[Text and element pointing records]
##########

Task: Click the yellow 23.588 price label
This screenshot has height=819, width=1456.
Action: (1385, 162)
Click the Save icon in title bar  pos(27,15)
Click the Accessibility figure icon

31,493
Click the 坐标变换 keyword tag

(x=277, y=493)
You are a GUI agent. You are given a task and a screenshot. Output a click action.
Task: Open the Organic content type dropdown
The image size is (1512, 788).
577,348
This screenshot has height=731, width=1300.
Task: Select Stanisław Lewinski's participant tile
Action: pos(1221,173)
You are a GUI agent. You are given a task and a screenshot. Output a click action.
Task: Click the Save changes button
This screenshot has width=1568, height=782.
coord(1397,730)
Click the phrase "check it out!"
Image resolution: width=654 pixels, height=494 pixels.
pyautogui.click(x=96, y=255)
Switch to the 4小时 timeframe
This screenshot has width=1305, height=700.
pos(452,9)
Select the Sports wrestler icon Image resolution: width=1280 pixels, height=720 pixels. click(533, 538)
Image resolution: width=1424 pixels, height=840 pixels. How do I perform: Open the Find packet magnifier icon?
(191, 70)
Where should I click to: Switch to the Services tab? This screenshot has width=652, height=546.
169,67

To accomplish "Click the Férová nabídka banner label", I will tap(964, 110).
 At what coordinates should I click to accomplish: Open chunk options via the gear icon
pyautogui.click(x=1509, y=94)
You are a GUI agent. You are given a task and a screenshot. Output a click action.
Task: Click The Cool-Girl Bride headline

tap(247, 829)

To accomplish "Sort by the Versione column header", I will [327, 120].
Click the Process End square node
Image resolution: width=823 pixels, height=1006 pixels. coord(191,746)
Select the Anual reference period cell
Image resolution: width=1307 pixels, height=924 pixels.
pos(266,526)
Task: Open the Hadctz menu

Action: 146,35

##########

Return the stretch of lines from the one containing "Click the Save icon" through the one containing "will [327, 120].", copied verbatim with both end lines included.

Click the Save icon in title bar  pos(27,15)
Click the Accessibility figure icon

31,493
Click the 坐标变换 keyword tag

(x=277, y=493)
You are a GUI agent. You are given a task and a screenshot. Output a click action.
Task: Open the Organic content type dropdown
The image size is (1512, 788).
577,348
This screenshot has height=731, width=1300.
Task: Select Stanisław Lewinski's participant tile
Action: pos(1221,173)
You are a GUI agent. You are given a task and a screenshot. Output a click action.
Task: Click the Save changes button
This screenshot has width=1568, height=782.
coord(1397,730)
Click the phrase "check it out!"
Image resolution: width=654 pixels, height=494 pixels.
pyautogui.click(x=96, y=255)
Switch to the 4小时 timeframe
This screenshot has width=1305, height=700.
pos(452,9)
Select the Sports wrestler icon Image resolution: width=1280 pixels, height=720 pixels. click(533, 538)
Image resolution: width=1424 pixels, height=840 pixels. How do I perform: Open the Find packet magnifier icon?
(191, 70)
Where should I click to: Switch to the Services tab? This screenshot has width=652, height=546.
169,67

To accomplish "Click the Férová nabídka banner label", I will tap(964, 110).
 At what coordinates should I click to accomplish: Open chunk options via the gear icon
pyautogui.click(x=1509, y=94)
You are a GUI agent. You are given a task and a screenshot. Output a click action.
Task: Click The Cool-Girl Bride headline

tap(247, 829)

To accomplish "Sort by the Versione column header", I will [327, 120].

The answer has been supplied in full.